▸ What this task involves
Could you please retype all of the entries exactly as they appear?

= Beginning of Section =

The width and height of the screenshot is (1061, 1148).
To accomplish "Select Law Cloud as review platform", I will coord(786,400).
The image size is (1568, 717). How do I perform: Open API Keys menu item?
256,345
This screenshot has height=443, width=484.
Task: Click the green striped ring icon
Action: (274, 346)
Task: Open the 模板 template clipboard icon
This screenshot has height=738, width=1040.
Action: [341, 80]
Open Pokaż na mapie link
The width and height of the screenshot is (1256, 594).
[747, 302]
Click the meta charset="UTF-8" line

= End of Section =

▸ Exercise response
The width and height of the screenshot is (1061, 1148).
To accomplish "Select Law Cloud as review platform", I will coord(786,400).
The image size is (1568, 717). How do I perform: Open API Keys menu item?
256,345
This screenshot has height=443, width=484.
Task: Click the green striped ring icon
Action: (274, 346)
Task: Open the 模板 template clipboard icon
This screenshot has height=738, width=1040.
Action: [341, 80]
Open Pokaż na mapie link
The width and height of the screenshot is (1256, 594).
[747, 302]
Click the meta charset="UTF-8" line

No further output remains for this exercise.